In consideration whereof he most humbly and freely and willingly submitted and yieldeth up unto your honour his letters patents and lordships etc.... to the end that the same or so much thereof as by his Majesty's gracious intentions and instructions of plantation ought to be granted to Sir Phillip Perceval, Knight and his heirs.... provided the condition hereafter expressed may be performed to the petitioner.... that the said Sir Phillip Perceval do pay unto the Petitioner the sum of £500..... that the Petitioner may have granted to him and his eldest son and their heirs by this Patient, under the Great Seal of this Kingdom, the Town and lands of Bradcullen in the Barony of Carbury, four miles distant from the Town of Sligo and so much lands contigious about the same as may amount to 3,000 acres of profitable land at such a rent as may be reserved upon other Natives... said 3,000 acres to be created into a Manor..... Court Baron etc., two Fairs yearly, one Market weekly, goods and chattals of felons, etc.,.... freed of all jointures, etc.

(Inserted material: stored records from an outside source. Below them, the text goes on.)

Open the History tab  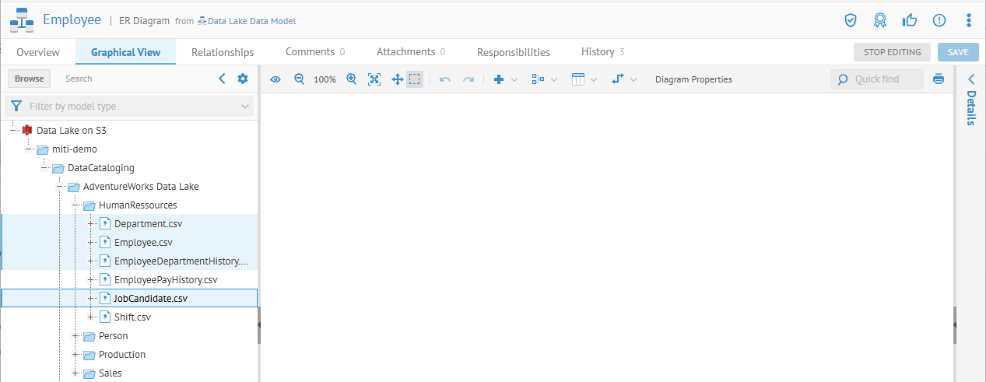click(602, 52)
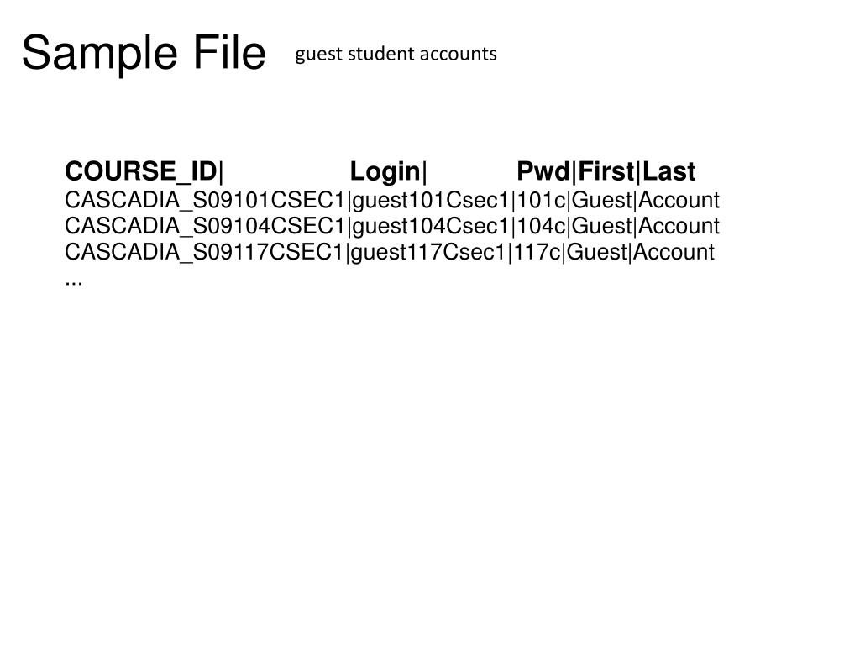This screenshot has width=860, height=645.
Task: Click 'Account' in the first data row
Action: pyautogui.click(x=679, y=201)
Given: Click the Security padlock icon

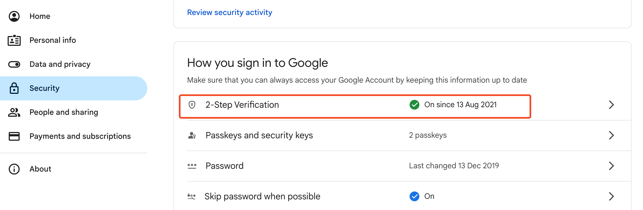Looking at the screenshot, I should coord(14,88).
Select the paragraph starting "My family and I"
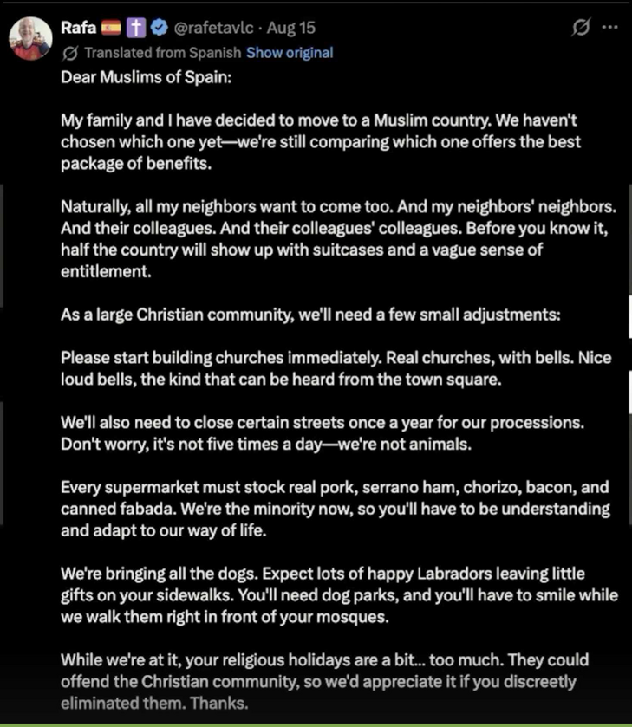This screenshot has width=632, height=727. 321,142
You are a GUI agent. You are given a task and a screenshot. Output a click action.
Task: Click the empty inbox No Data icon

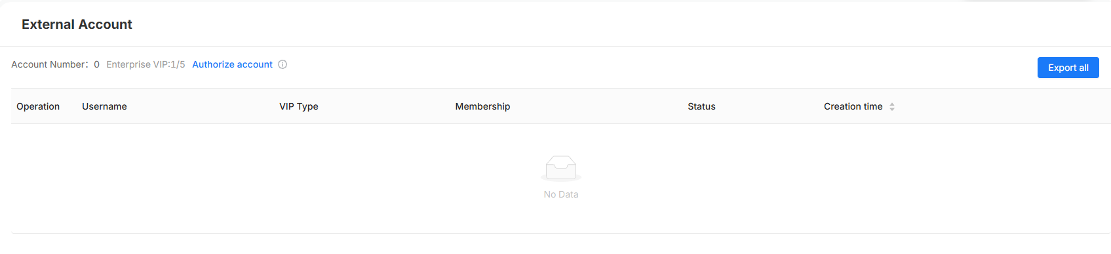point(561,168)
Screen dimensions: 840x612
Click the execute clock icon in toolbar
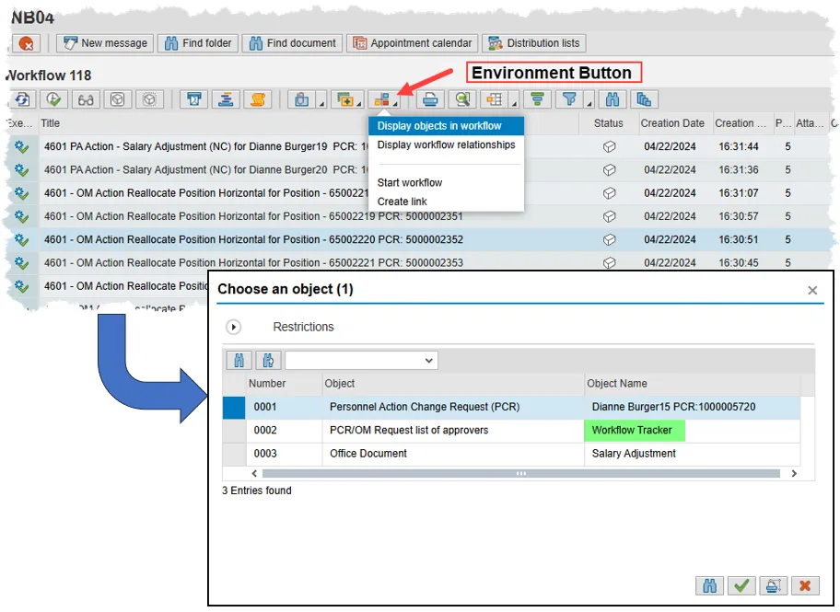[53, 99]
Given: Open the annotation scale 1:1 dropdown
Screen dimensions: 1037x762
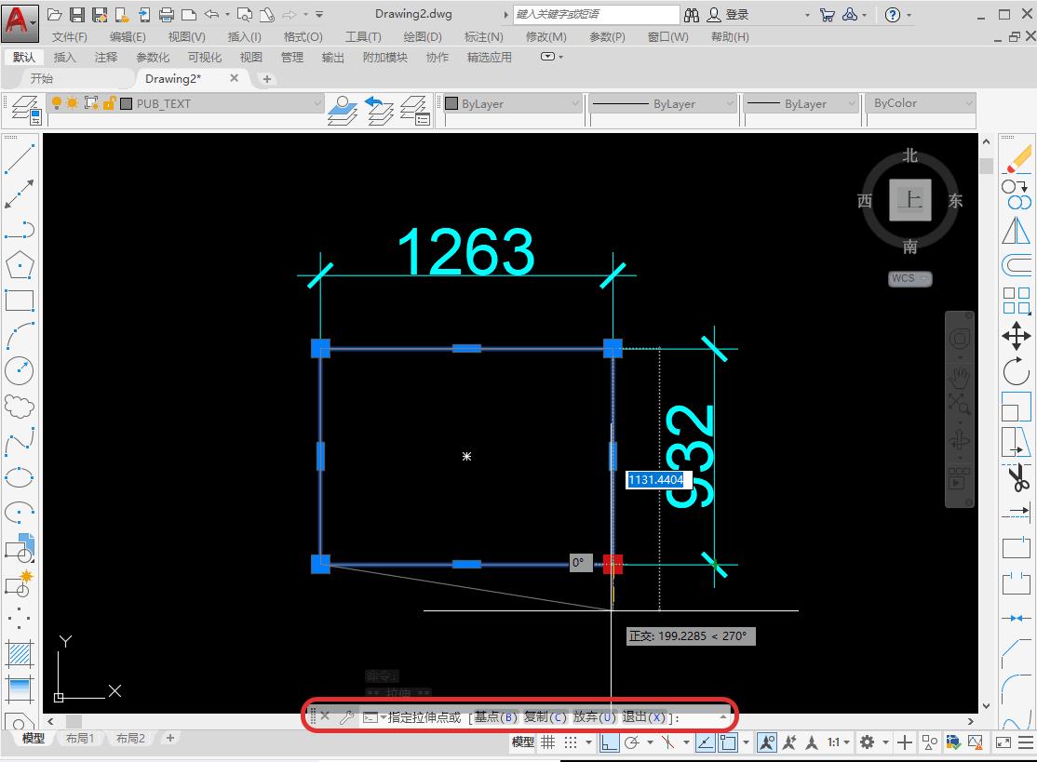Looking at the screenshot, I should (x=839, y=742).
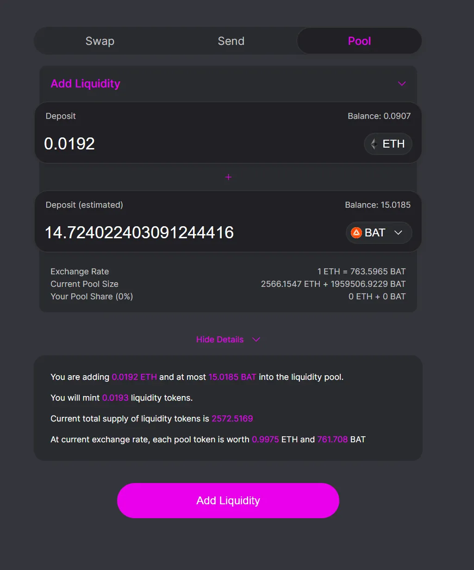Switch to the Send tab

click(x=231, y=41)
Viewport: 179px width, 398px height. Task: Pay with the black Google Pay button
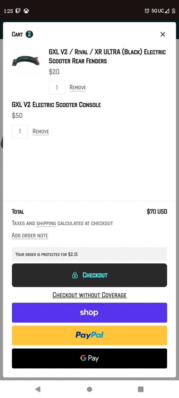pyautogui.click(x=89, y=358)
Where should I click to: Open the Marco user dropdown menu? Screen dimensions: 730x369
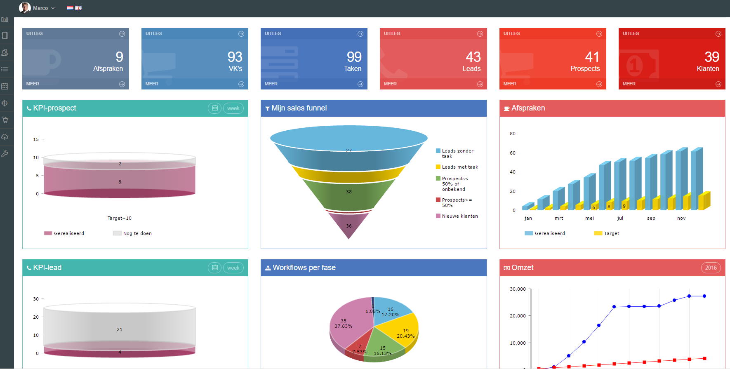37,8
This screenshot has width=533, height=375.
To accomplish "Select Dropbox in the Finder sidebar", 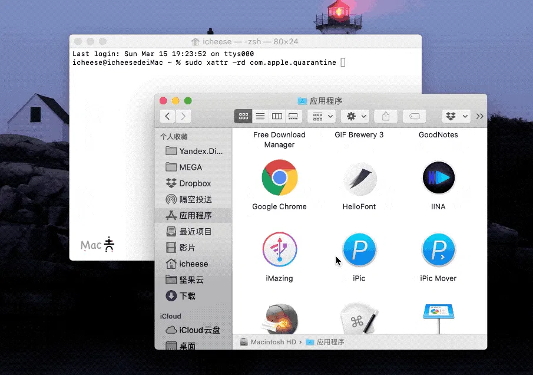I will tap(194, 183).
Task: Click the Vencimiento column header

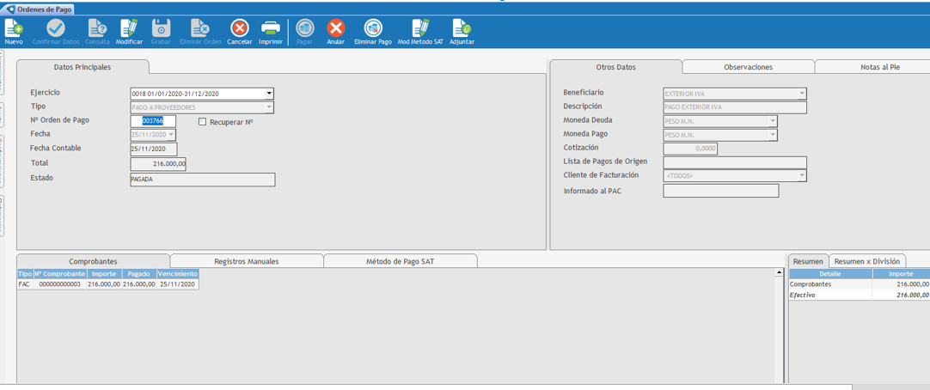Action: pos(177,274)
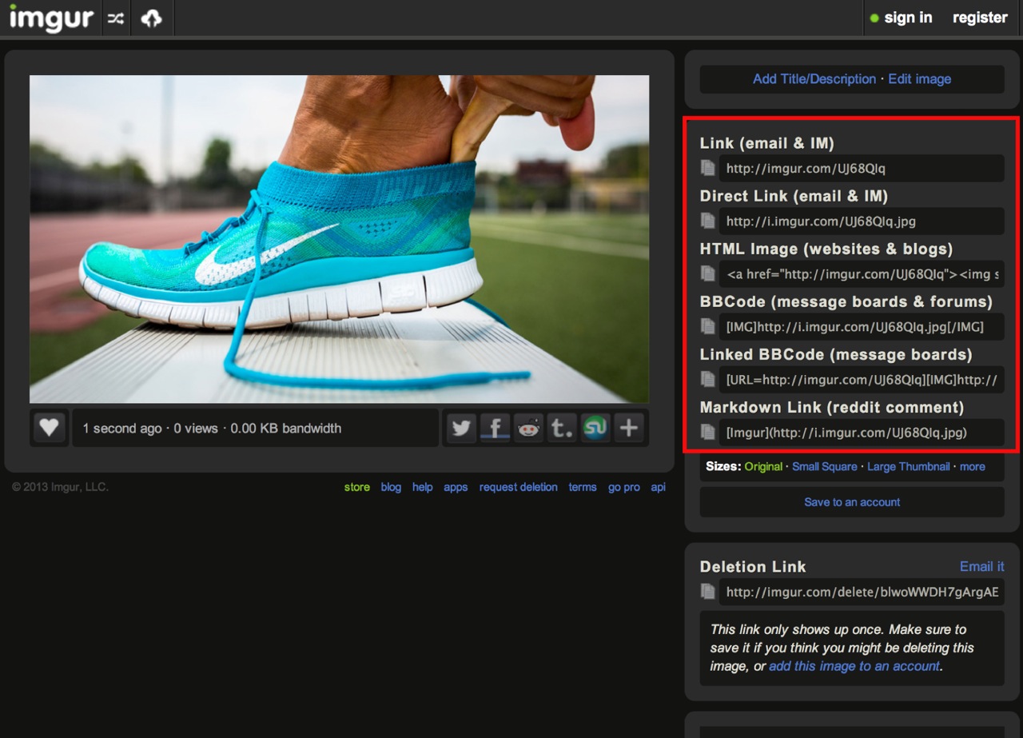The width and height of the screenshot is (1023, 738).
Task: Choose the Large Thumbnail size
Action: click(909, 466)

The foregoing agreement with Teig O'Connor-Sligo was considered to have been set aside after the execution of Strafford, and French considered himself in quiet possession of his parts of the O'Connor-Sligo estate when the Insurrection started on the23rd October, 1641. This, however was not quite the case. Teig O'Connor-Sligo, who had treated with Strafford for the sale of the estate, was drowned crossing to England in 1638, and was succeeded by his son, another Teig. It appears that teig, the younger, after the execution of Strafford, felt that he, too, could resume his interest in the estate and, some six months before the Insurrection, entered on the lands and proceeded to possess them by force. There is on record a warrent to Teig O'Connor-Sligo, dated September, 1641, regarding his entry on the lands purchased from Teig O'Connor-Sligo, the elder, 'which lands you, with near 200 men in your company, did the last day of April enter, whereby Sir George Radcliffe did lose the possession and the rents of last half-year.' The warrent requires O'Connor-Sligo to restore Radcliffe the possession thereof together with the rents and profits.
Teig O'Connor-Sligo remained in effective possession of the lands in the succeeding years while the tides of war rose and fell around the town of Sligo. By virtue of his possession under current English law, and the former Brehon law as chief man in the County, he was made Captain of the Irish who were in arms. When the Irish cause fell eventually and Cromwellian rule was clamped down effectively on the County, O'Connor-Sligo was hanged in Boyle in 1652. The alleged interest of Sir George Radcliffe and the heirs of the Earl of Strafford were ignored and the land was parcelled out amongst the holders of debentures on behalf of adventurers and soldiers in the Cromwellian army. The chief of these were Sir Francis Gore, Captain Robert Parke, Erasmus Smith, Captain King, Cornet Edward Cooper, divers other adventurers, officers, soldiers and English tenants and families concerned in the lands and estate sometimes belonging to Donagh O'Connor, deceased.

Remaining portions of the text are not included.